_Directive_. Reproduce the listing below, starting at the line containing "You are a computer-use" and ending at the end of the listing. Offset every coordinate in the answers by -120, and omit the pictures.

======== Data provided

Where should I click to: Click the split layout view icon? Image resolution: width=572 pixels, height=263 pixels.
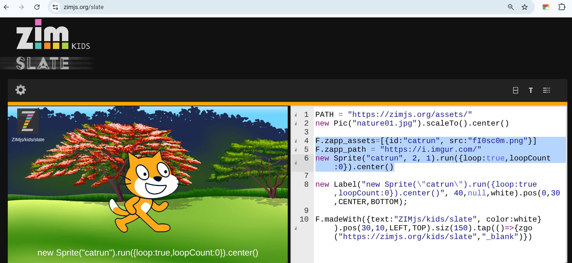tap(515, 90)
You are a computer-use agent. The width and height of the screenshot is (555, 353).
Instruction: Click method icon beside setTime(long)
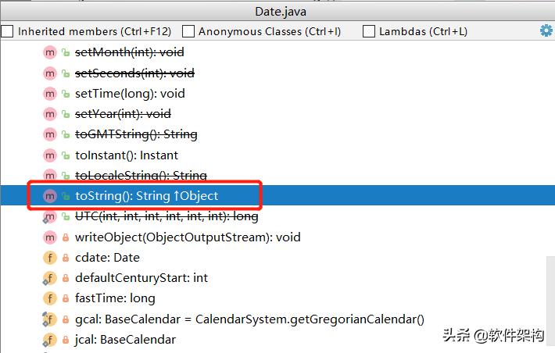coord(50,94)
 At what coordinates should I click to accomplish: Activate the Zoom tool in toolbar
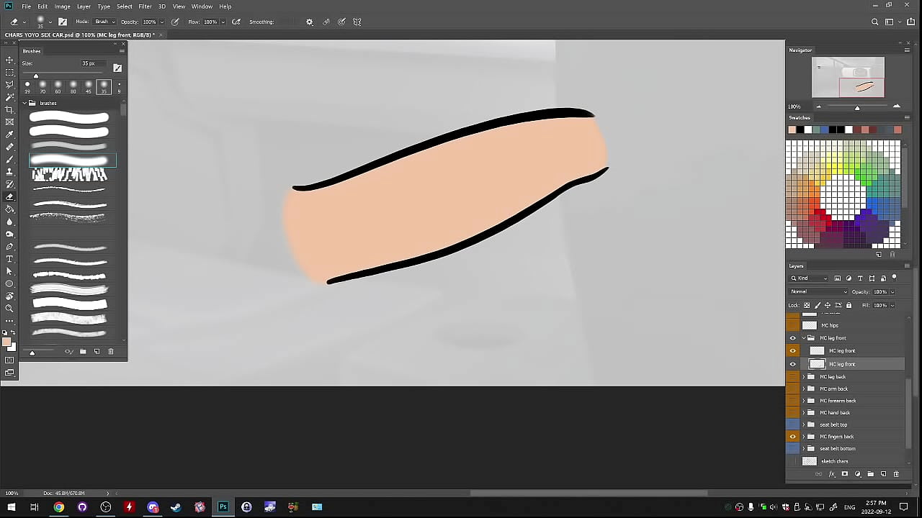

================

_Result of this task_.
You are a computer-use agent. The width and height of the screenshot is (555, 353).
Instruction: Click method icon beside setTime(long)
coord(-70,-26)
 At what coordinates should I click to accomplish: Activate the Zoom tool in toolbar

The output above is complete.